REQUIRED TASK 1: According to the provided text on Iranian film professionals in Hamburg, how long had Milad known Hushang?

Instead, however, he had developed a knowledge of prevalent trends in German films: he told me about a plot he had in mind for a movie that seemed to represent the mix of comedy and romance that characterizes successful northern German movies made by, and dealing with, migrants and their descendants, such as Kanak Attack (Becker 2000), Kebab Connection (Saul 2004), Head-On (‘Auf der anderen Seite’) (Akin 2004), and Soul Kitchen (idem 2009). Indeed, Hessam also adopted this type of scenario in his productions. However, Milad told me that, before he could realize such a film, he had to get to know German infrastructure and working methods—“culture” (farhang), as he said—better. Frustrated, he added that he only began to understand the social life of Iranians in Hamburg, not to speak of getting to grips with that of Germans. Indeed, the locally successful producer Hessam once told me that he had known many Iranian film professionals in Germany who could not “adapt to the tastes of the German public”. He said, “You can’t make films in Germany the same way as in Iran. You have to have an understanding of German taste and what the German public likes to see” (field notes, April 2014).

Contrary to Hushang and Zian, Milad did not complain about meeting barriers to capital creation based on his cultural or racial othering by Germans. What he did complain about is that he did not have access to German contexts other than the small circle of already acquainted internationally orientated film and cultural professionals. Instead of questioning the importance of conveying familiarity through Germany-specific resources, Milad put the blame on himself, for example, in saying that he is too old to learn the language. In sum, to his disillusion, Milad had to find out that his lack of Germany- or Western-specific resources impeded on the acknowledgment of the social and cultural resources he had generated among film professionals in Iran and among international film critics as a capital in German contexts.

The barriers Milad encountered in the social field of German film professionals increased his expectations in relations with Iranians in general, and local Iranian film professionals, in particular. Significantly, when I once found him lonely and depressed, he argued
  • Sonja “I know, being new in a country is difficult. You need time to find friends and find your way around.”

  • Milad “Yes, but it is not as if I started from scratch. Luckily, I was in Hamburg and Europe many times before and I know many people here. I know Hushang for six years, and Yara for three years. That makes it easier.” (Field notes, September 2013)

Upon his arrival in Hamburg, Milad thus hoped to build on social relations he had created during his previous stays. However, this turned out to be much more difficult than he thought, especially in the professional domain. The analysis of his relationship with Hushang will offer insights in the different reasons for Milad’s difficulties.

Hushang was one of the persons Milad said he was closest to when he came to live in Hamburg. When Milad still lived in Iran, they met during Hushang’s visits and the technician acknowledged the director’s professional success, maybe with a hint of envy. To Milad, Hushang was one of the persons he looked up to as he thought he had realized to find his place in Hamburg. From the moment Milad immigrated there, however, an imbalance slowly developed between the men. Milad hoped for Hushang to help him create capital both among Germans and Iranians. For his part, however, Hushang was disappointed, as Milad had failed to employ him in his successful projects. Significantly, Hushang told me that it would always be a surprise when Milad and Sina released a movie. It was through his contact with local Iranian film professionals that Milad created Germany-specific social and cultural resources, such as knowledge about the dynamics of the German film business and its key figures. However, Milad told me that he was very secretive about his own projects and he did not involve these people in his professional projects although he was more advanced in the occupational hierarchy. He told me that this was because these films were illegal, “the team needed to be held small” (field notes, June 2013). Nevertheless, he continued to do so when he lived in Hamburg. For a documentary he wanted to realize in September 2013, he rented a camera from an Iranian friend who was based in Dubai and decided to film himself rather than to collaborate with Hushang or Zian. Thus, Hushang probably had the impression that their exchange was imbalanced—to his disadvantage.

REQUIRED TASK 2: Retype, character for character, the part of the records that opens with their first line and closes with the line containing "click(836, 481)", including both of those lines.

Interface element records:
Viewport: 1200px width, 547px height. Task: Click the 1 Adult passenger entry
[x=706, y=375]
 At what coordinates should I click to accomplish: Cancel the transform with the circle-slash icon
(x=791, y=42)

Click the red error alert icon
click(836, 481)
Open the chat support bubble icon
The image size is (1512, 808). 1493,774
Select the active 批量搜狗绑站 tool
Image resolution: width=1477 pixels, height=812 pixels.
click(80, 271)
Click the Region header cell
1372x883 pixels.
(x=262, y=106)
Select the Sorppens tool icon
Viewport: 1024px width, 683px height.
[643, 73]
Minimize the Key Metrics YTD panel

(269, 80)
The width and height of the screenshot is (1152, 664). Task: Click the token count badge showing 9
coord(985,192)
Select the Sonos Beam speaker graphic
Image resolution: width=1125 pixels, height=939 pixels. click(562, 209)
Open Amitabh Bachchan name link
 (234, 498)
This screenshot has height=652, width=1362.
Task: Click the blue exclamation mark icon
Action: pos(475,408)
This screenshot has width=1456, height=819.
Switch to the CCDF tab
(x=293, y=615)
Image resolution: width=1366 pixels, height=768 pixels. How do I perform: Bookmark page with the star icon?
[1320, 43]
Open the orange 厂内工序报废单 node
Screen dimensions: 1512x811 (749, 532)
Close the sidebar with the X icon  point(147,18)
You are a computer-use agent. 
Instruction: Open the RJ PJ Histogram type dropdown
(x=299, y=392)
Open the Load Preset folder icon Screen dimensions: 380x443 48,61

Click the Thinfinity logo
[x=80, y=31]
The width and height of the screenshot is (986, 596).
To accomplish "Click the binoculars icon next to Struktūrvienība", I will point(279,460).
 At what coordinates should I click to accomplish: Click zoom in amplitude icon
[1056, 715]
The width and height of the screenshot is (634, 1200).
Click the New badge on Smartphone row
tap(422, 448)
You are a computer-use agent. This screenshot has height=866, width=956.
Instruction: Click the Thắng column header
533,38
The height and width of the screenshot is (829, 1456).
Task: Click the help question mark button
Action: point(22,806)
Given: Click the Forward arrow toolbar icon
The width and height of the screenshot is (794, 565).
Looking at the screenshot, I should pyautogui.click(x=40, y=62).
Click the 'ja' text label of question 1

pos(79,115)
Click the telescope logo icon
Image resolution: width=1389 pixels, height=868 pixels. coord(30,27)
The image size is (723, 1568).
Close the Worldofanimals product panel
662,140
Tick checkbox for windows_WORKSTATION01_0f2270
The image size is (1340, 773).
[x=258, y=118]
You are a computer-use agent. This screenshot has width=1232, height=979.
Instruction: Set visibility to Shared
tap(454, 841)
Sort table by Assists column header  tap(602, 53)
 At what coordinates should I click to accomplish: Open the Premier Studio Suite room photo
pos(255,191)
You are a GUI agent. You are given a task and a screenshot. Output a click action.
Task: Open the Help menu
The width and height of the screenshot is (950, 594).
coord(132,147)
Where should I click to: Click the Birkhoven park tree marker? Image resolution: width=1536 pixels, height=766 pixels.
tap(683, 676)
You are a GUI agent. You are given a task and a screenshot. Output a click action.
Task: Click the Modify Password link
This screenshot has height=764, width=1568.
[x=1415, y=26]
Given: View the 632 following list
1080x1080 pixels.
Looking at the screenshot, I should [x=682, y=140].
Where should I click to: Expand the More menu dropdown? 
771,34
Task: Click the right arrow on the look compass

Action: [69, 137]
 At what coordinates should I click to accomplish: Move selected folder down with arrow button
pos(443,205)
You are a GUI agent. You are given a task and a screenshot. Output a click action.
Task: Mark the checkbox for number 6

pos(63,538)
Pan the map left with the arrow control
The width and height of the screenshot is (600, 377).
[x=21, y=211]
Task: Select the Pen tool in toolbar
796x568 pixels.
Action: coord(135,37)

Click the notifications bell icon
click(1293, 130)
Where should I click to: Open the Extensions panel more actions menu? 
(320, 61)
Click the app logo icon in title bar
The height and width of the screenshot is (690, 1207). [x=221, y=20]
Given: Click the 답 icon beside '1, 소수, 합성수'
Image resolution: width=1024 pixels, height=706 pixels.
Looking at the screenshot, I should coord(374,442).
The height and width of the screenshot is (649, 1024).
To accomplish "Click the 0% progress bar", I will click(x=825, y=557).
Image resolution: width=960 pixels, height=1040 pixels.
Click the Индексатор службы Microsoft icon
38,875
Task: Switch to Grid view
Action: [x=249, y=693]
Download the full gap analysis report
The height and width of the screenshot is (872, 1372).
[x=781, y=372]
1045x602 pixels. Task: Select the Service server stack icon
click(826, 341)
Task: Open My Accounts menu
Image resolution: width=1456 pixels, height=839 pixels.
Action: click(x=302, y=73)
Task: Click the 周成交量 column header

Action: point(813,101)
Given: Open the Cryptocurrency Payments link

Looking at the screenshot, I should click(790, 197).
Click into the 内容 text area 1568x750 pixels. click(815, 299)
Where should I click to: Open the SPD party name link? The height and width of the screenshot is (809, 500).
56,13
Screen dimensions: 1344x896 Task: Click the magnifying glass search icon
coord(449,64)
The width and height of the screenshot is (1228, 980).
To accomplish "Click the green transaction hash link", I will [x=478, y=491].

ANSWER 1: Six years.

ANSWER 2:
Viewport: 1200px width, 547px height. Task: Click the 1 Adult passenger entry
[x=706, y=375]
 At what coordinates should I click to accomplish: Cancel the transform with the circle-slash icon
(x=791, y=42)

Click the red error alert icon
click(836, 481)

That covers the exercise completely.